*** INFORMATION SUPPLIED Section Begins ***

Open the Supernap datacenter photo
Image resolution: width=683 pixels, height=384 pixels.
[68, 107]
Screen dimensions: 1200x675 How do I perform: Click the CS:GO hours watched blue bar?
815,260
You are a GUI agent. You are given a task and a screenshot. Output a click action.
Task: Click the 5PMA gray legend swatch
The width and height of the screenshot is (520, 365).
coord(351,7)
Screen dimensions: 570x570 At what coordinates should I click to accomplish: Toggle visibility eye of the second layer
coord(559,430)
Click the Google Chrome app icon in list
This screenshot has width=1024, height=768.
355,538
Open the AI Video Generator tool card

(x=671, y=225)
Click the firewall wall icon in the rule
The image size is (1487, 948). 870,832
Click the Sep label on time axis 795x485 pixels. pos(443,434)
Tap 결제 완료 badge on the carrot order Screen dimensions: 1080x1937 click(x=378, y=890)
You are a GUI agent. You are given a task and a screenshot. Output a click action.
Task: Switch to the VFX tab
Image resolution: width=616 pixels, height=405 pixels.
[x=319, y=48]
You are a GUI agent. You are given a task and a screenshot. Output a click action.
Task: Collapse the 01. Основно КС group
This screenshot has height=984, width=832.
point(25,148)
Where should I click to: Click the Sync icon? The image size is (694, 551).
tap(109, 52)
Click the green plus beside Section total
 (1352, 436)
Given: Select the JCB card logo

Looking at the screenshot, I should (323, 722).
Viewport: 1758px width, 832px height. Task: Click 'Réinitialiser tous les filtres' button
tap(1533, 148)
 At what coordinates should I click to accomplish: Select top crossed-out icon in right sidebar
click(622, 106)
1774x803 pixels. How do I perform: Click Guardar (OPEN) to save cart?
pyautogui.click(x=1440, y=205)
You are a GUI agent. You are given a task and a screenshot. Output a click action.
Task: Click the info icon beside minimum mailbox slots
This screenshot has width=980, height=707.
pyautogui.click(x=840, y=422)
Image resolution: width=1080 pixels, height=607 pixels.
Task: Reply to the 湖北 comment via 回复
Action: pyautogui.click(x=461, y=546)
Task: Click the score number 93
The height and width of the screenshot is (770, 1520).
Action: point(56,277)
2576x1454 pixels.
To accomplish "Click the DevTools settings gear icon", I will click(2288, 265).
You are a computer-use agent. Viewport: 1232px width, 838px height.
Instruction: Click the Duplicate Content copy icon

*** INFORMATION SUPPLIED Section Ends ***

WHAT IS BEING ASKED: Return exactly the lines of the listing that run from the one containing "The height and" through the last, and no others.

SOLUTION TO THIS TASK:
The height and width of the screenshot is (770, 1520).
Action: point(56,277)
2576x1454 pixels.
To accomplish "Click the DevTools settings gear icon", I will click(2288, 265).
You are a computer-use agent. Viewport: 1232px width, 838px height.
Instruction: Click the Duplicate Content copy icon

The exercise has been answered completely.